Apropos the keets, African Queen was filmed at *Isleworth Studios*, mate! Anyhoo, Goldsmiths, UCL and Queen Mary have done studies recently and found "intentional releases" of parakeets back in 1929-31 and sightings going back to 1860s. Perhaps they just reached critical mass at some point and their populations exploded.
ReplyDeleteGoldcrests seem to love cemeteries as do Goldfinches. They don't like to keep still though.
BTW, have you got your ticket to Highgate West for next weekend? First time in over 40 years where you'll be able to visit on your own.
I stand corrected on the studios. 'Intentional releases'? Opening the cage door on a bird you have had enough of or releasing a small flock to try and establish a breeding colony? The latter sounds more probable; the odd released parakeet was always going to struggle to find a mate in London - needle in a haystack.

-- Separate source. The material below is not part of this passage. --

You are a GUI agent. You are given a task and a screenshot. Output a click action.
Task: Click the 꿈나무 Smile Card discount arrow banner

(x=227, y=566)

DeleteI bought a ticket for Highgate on Sunday first thing when hopefully it will be less crowded. I don't think it is forty years since they last allowed people in to wander around at will. I was there doing exactly that in I would guess 86, 87 or 88 (working the year out from the partner who was with me at the time) when they had an open day along similar lines. It's still a long time though.